8.5. Investigate Email Deliverability Issues

When to Use:

  • High bounce rate reported
  • Customer reports emails going to spam
  • Delivery rate drops below 95%

Procedure:

  1. Identify affected tenant and email domain
  2. Check bounce logs for patterns:
    kubectl logs -n saas-platform deployment/delivery-engine | grep "bounce"
    
  3. Analyze bounce reasons:
    • Hard bounces (invalid addresses) → Customer data quality issue
    • Soft bounces (temporary) → Monitor, may resolve automatically
    • Block bounces (sender reputation) → Escalate to deliverability team
  4. Check sender reputation:
    • Use tools: MXToolbox, Sender Score, Google Postmaster Tools
    • Verify SPF, DKIM, DMARC records configured correctly
  5. If spam reports:
    • Review email content with customer (avoid spam triggers)
    • Check complaint rate (<0.1% acceptable)
    • Consider adjusting sending patterns
  6. Take corrective action:
    • Data quality: Work with customer to clean recipient list
    • Reputation issue: Warm up new IP, reduce send volume temporarily
    • Technical issue: Fix SPF/DKIM/DMARC records
  7. Document findings and actions
  8. Follow up with customer on improvement

Expected Time: 1-2 hours (investigation), ongoing (remediation)

9. Continuous Improvement

9.1. Component-Specific Metrics

Notifications Component:

  • Email delivery rate: Target >99%
  • SMS delivery rate: Target >98%
  • Bounce rate: Target <5%
  • Average delivery time: Target <5 seconds

9.2. Improvement Initiatives

Current Improvement Areas:

  • Improve email deliverability (reduce spam rate)
  • Optimize queue management for peak loads
  • Enhance bounce handling and suppression list management
  • Automate gateway failover procedures

9.3. Lessons Learned

Post-Incident Reviews:

  • Conducted after every High or Critical incident
  • Focus on component-specific root causes
  • Identify preventive measures
  • Update runbooks with new procedures

Monthly Retrospectives:

  • Operations team reviews component performance
  • Discusses challenges and improvement opportunities
  • Prioritizes automation and optimization tasks

Main Operations Guide:

  • SW-SAAS-OPS-001: Swedwise SaaS Platform - Operations Guide (parent document)

Component Documentation:

Architecture and Design:

IMS Procedures:

Vendor Documentation:

  • OpenText Notifications Administration Guide
  • Email Gateway (SendGrid/SES) Documentation
  • SMS Gateway (Twilio/46elks) Documentation

11. Document Control

Version Date Author Changes Approved By
1.0 [TBD] SaaS Operations Manager Initial Notifications operations addendum Operations Manager

Next Review Date: [TBD - 6 months from effective date, then annually]

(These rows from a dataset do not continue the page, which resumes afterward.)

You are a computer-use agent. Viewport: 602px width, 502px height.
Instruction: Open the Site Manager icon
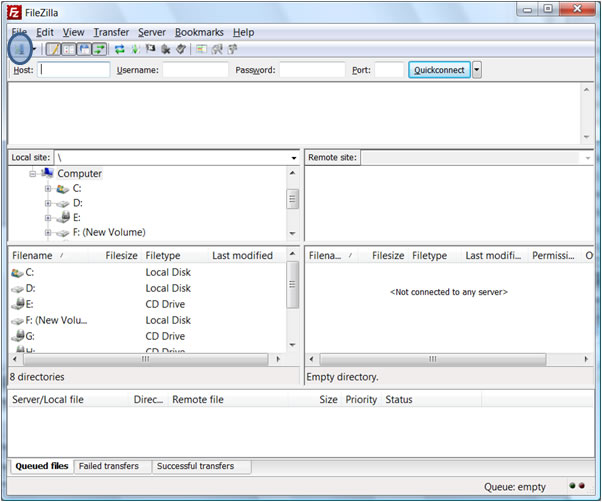(x=19, y=49)
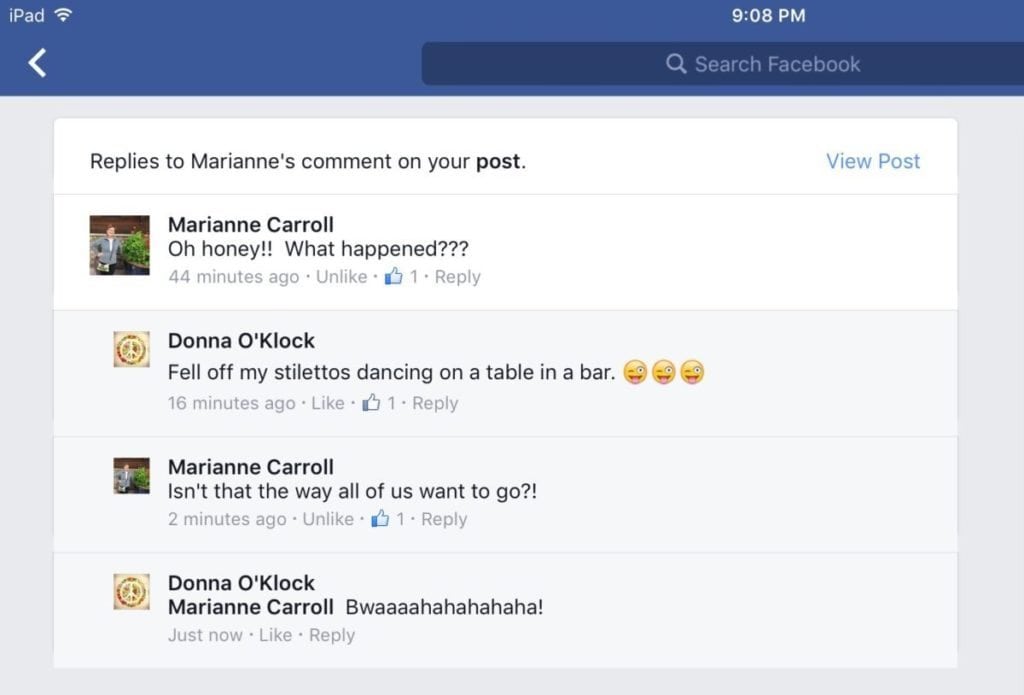Viewport: 1024px width, 695px height.
Task: Open the View Post link
Action: [x=873, y=161]
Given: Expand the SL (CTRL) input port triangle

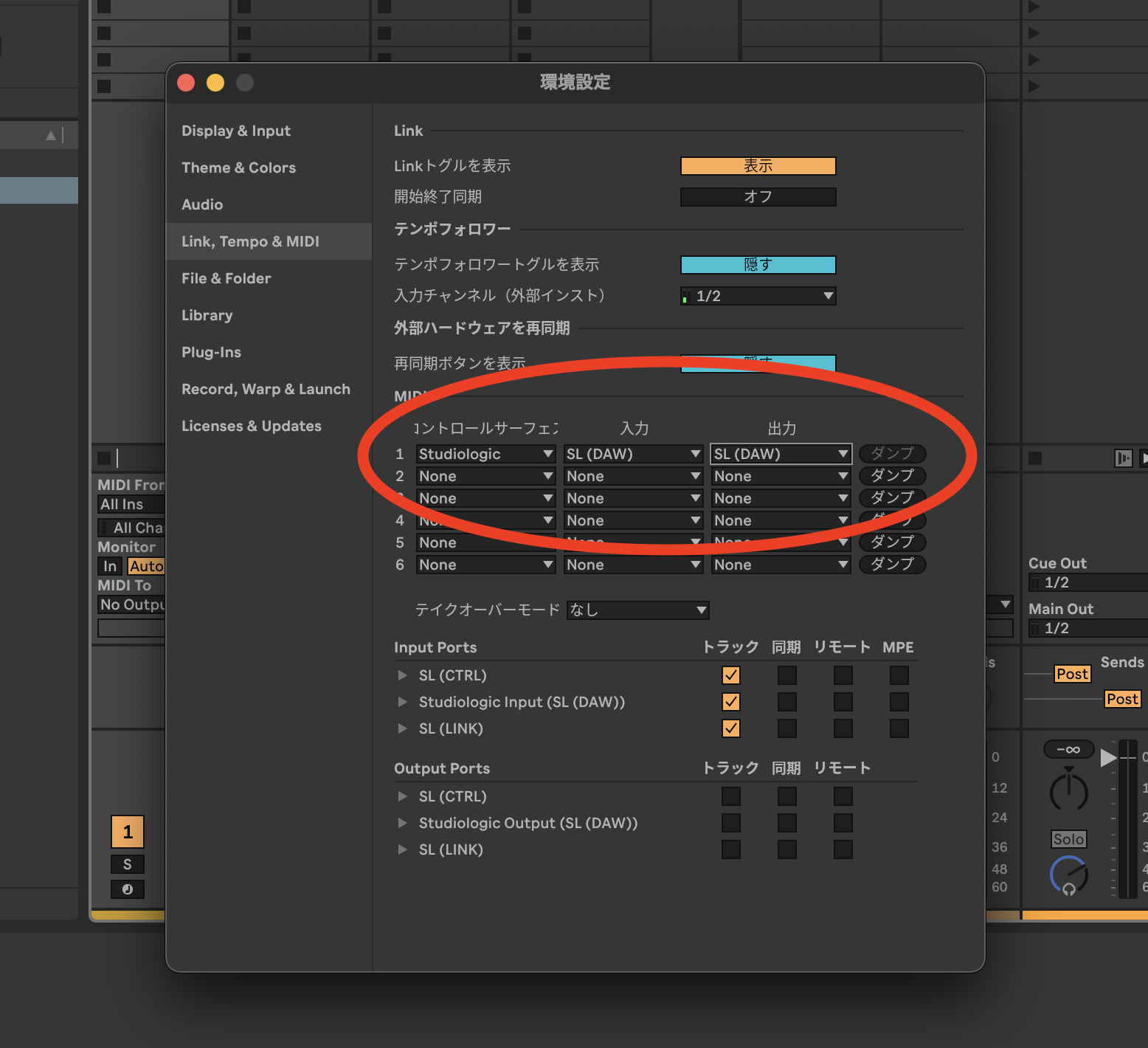Looking at the screenshot, I should click(x=402, y=675).
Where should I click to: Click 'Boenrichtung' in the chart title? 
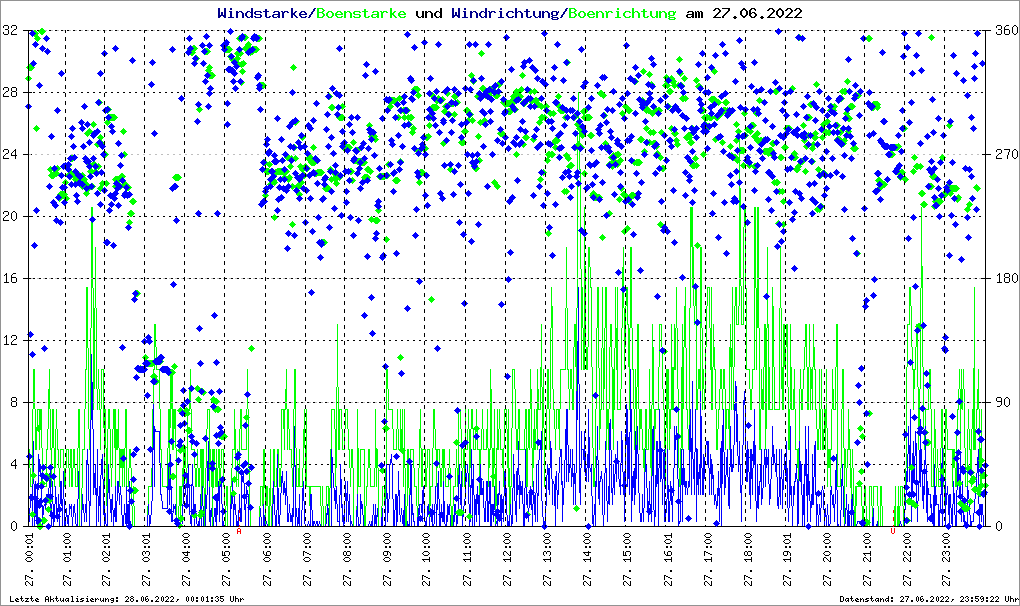622,13
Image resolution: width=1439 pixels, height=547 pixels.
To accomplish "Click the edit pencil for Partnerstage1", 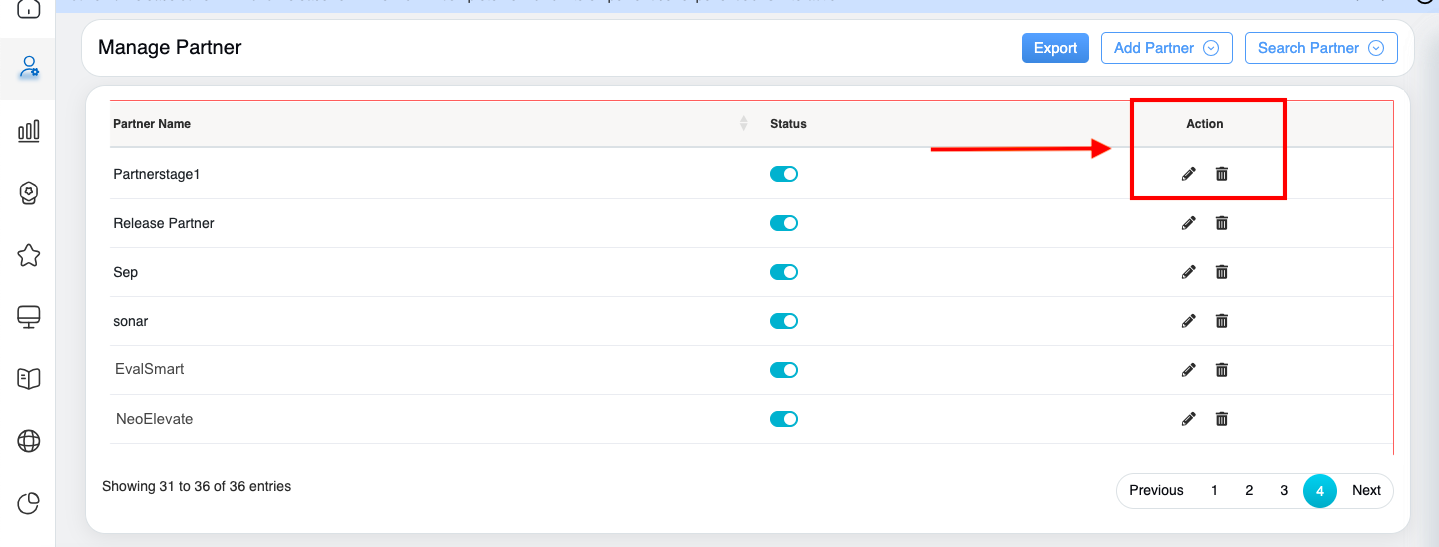I will coord(1188,174).
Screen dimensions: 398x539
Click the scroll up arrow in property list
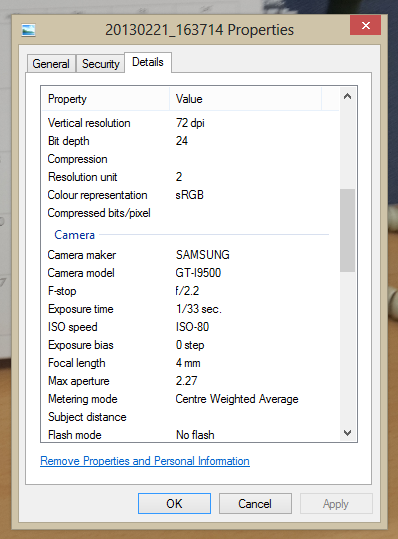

Document Classification: Internal

Document Owner: SaaS Operations Manager

Parent Document: SW-SAAS-OPS-001 (Swedwise SaaS Platform - Operations Guide)


This operations addendum is supplementary to SW-SAAS-OPS-001. All general SaaS operations procedures from the main guide apply unless specifically overridden in this addendum. Operations staff must read and understand both documents.